→ Textabschnitt
Die Angebots- und Nachfrageverhältnisse an den Gold- und Silbermärkten liefen jedoch auch schon im Mittelalter nicht immer parallel. Die einmal festgesetzten Umtauschkurse spiegelten dann nicht mehr die tatsächlichen Knappheitsverhältnisse bzw. relativen Marktpreise von Gold und Silber. Dann kann entweder der Umtauschkurs neu festgesetzt oder ganz aufgegeben werden. Erfolgt keine entsprechende Anpassung, so verschwinden die offiziell unterbewerteten Münzsorten aus den Verkehr: Sie werden kaum noch nachgeprägt, eingeschmolzen oder ins Ausland exportiert (Greshamsches Gesetz).

→ Bereitgestelltes Material
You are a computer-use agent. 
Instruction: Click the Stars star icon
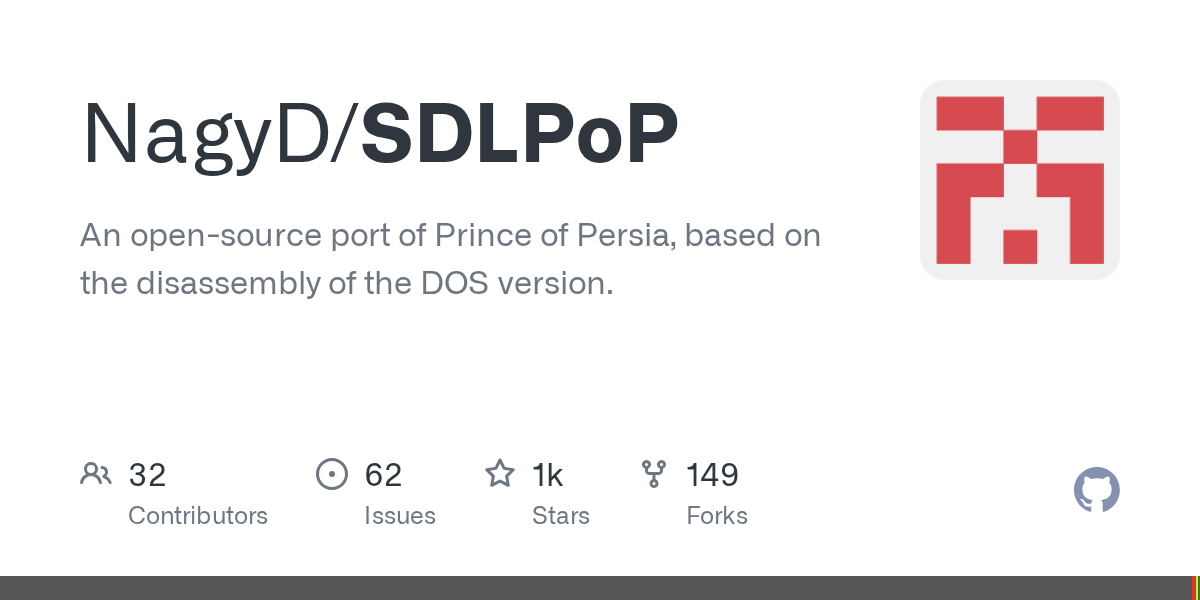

→ Aufgaben
1. Welches Gesetz nennt der Textabschnitt für das Verschwinden offiziell unterbewerteter Münzsorten aus dem Verkehr?
2. Gib aus dem Textabschnitt wörtlich die Stelle aus, die bei „Die Angebots- und“ beginnt und bei „exportiert (Greshamsches Gesetz).“ endet.

→ Erwartete Ausgaben
1. Das Greshamsche Gesetz.

2.
Die Angebots- und Nachfrageverhältnisse an den Gold- und Silbermärkten liefen jedoch auch schon im Mittelalter nicht immer parallel. Die einmal festgesetzten Umtauschkurse spiegelten dann nicht mehr die tatsächlichen Knappheitsverhältnisse bzw. relativen Marktpreise von Gold und Silber. Dann kann entweder der Umtauschkurs neu festgesetzt oder ganz aufgegeben werden. Erfolgt keine entsprechende Anpassung, so verschwinden die offiziell unterbewerteten Münzsorten aus den Verkehr: Sie werden kaum noch nachgeprägt, eingeschmolzen oder ins Ausland exportiert (Greshamsches Gesetz).